The landing of Schiaparelli – the Entry, Descent and Landing Demonstrator Module (EDM) – at a distance of 175 million kilometres from Earth, is a rehearsal for future missions. On the lander itself, in addition to COMARS+, there are four more instruments that, amongst other things, include a weather station to measure the wind speed, humidity, pressure, radiation and temperature on Mars. The DECA camera will acquire 15 images at 1.5-second intervals during the descent. With the remaining energy after the landing, measurements will continue for several days and the data will be transmitted to Earth.

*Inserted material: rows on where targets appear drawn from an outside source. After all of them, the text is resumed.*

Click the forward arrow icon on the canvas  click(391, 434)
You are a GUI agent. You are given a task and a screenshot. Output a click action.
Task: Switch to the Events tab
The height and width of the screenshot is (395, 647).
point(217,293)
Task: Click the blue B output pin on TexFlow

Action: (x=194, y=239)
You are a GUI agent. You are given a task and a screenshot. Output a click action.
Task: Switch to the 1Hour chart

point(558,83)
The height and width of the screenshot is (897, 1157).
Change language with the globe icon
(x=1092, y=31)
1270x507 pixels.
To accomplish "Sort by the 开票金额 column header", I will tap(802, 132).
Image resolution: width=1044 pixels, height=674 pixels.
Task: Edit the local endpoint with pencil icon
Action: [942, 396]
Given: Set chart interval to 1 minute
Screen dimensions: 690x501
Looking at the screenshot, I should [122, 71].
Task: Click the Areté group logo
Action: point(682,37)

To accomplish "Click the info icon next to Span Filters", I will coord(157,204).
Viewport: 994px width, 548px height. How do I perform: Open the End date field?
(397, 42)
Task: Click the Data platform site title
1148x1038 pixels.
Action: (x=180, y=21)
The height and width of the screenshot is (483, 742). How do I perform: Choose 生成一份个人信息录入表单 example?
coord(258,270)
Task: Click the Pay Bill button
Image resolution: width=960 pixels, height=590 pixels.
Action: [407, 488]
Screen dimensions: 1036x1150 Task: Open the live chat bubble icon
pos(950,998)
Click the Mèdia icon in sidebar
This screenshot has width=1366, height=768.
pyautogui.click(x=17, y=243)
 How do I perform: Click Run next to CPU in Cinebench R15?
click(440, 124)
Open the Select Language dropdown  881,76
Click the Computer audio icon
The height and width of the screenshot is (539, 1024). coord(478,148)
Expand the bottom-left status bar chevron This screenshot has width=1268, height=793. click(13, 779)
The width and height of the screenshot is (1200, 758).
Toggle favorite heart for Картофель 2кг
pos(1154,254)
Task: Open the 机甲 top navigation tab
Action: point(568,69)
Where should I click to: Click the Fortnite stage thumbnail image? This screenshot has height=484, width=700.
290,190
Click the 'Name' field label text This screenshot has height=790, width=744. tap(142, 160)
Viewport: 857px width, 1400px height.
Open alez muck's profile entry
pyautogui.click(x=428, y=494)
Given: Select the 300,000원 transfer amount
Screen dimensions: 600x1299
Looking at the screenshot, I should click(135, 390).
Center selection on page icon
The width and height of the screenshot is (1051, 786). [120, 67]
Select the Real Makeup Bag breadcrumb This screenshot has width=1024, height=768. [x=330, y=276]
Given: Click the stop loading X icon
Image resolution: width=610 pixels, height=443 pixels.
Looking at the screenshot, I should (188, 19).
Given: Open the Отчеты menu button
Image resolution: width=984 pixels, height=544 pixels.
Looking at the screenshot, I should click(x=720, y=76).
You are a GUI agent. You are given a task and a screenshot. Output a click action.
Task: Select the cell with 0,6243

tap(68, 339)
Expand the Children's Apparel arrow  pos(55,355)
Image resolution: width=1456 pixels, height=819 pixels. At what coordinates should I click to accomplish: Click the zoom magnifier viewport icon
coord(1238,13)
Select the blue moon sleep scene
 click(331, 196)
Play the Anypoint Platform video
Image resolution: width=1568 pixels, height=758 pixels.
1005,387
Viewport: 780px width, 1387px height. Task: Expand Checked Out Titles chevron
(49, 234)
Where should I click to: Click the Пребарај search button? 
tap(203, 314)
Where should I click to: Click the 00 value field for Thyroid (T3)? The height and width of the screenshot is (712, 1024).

Landing site without obstacles
Schiaparelli will land in a region called Meridiani Planum. This was selected primarily for one reason – it is a large, flat area with no obstacles. The lander will not be able to avoid obstacles during its descent onto the surface of Mars. "There on Mars, we have a flat region of several square kilometres," says DLR planetary researcher Ralf Jaumann, whose colleague Ernst Hauber will also evaluate the data from the Colour and Stereo Surface Imaging System (CaSSIS) camera on the TGO. In addition, the landing site is located near an area where the NASA rover Opportunity discovered a particular type of haematite, an iron oxide. "This type of iron oxide only forms in standing water – there could have been large quantities of water in Meridiani Planum in the past."
Searching for life on Mars
The scientific work with the four instruments on the TGO will begin in December 2017, when the probe is slowed down carefully and progressively brought into an orbit 400 kilometres above Mars. Then, the spacecraft will determine which trace gases can be detected in the Martian atmosphere. In particular, methane will be searched for because this gas is primarily produced by volcanic activity as well as biological processes, and could provide evidence of the existence of organisms on Mars. If the orbiter detects methane, the corresponding region will be examined with the CaSSIS camera. "With the high resolution images, we can then analyse the source of the methane," explains Jaumann.
The mission
ExoMars is a joint mission of the European Space Agency (ESA) and the Russian Space Agency Roscosmos. It includes the TGO and the Schiaparelli EDM. The DLR Institute of Aerodynamics and Flow Technology carried out extensive experiments in various wind tunnels at the DLR sites in Cologne and Göttingen, and controls the COMARS+ instrument. The DLR Institute of Planetary Research generated the three-dimensional terrain model for the landing site and operates the CaSSIS stereo camera as part of the international team. The DLR Institute of Aerospace Medicine was responsible for the 'planetary protection' control measurements that are intended to prevent the mission taking microorganisms from Earth to Mars. The DLR Space Administration supports the ExoMars mission by coordinating the German contributions. Numerous German companies are involved in ExoMars.